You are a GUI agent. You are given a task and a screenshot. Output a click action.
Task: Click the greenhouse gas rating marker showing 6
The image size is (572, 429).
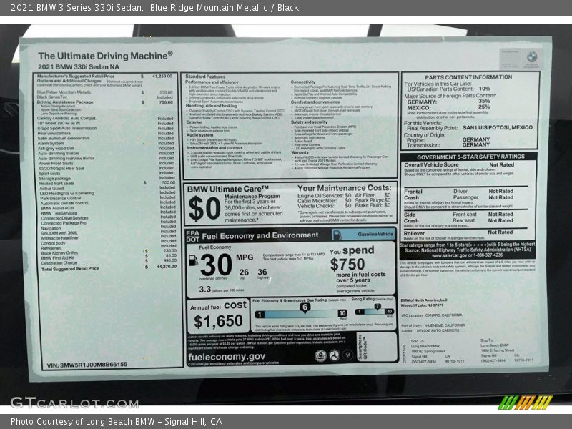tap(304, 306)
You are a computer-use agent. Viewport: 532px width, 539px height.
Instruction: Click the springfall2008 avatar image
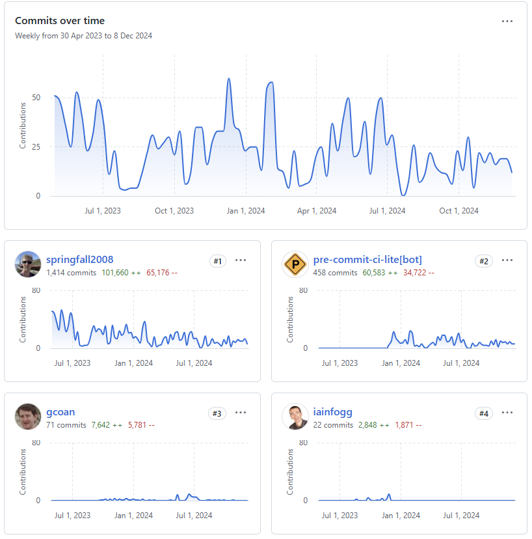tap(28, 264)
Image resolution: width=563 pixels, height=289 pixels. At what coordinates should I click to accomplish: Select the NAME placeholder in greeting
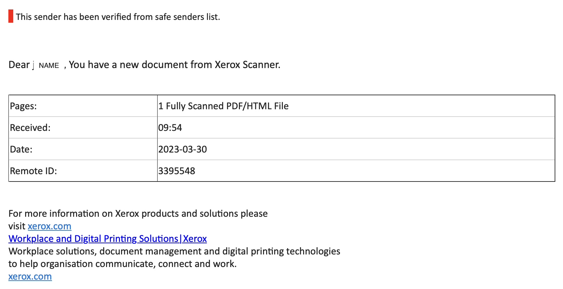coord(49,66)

***

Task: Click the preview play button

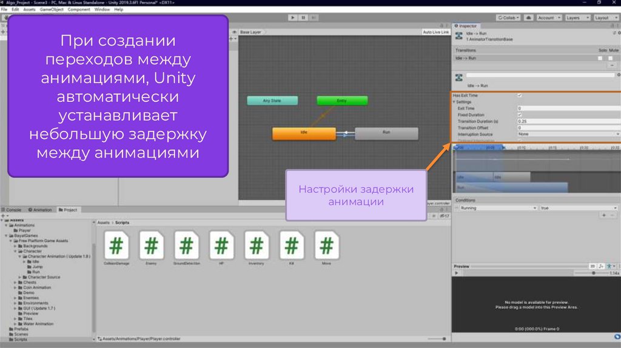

***

● THE PROBLEM: Check each line of these records for the string "agent" and state only how many lines have it.

● ANSWER TO THE PROBLEM: 2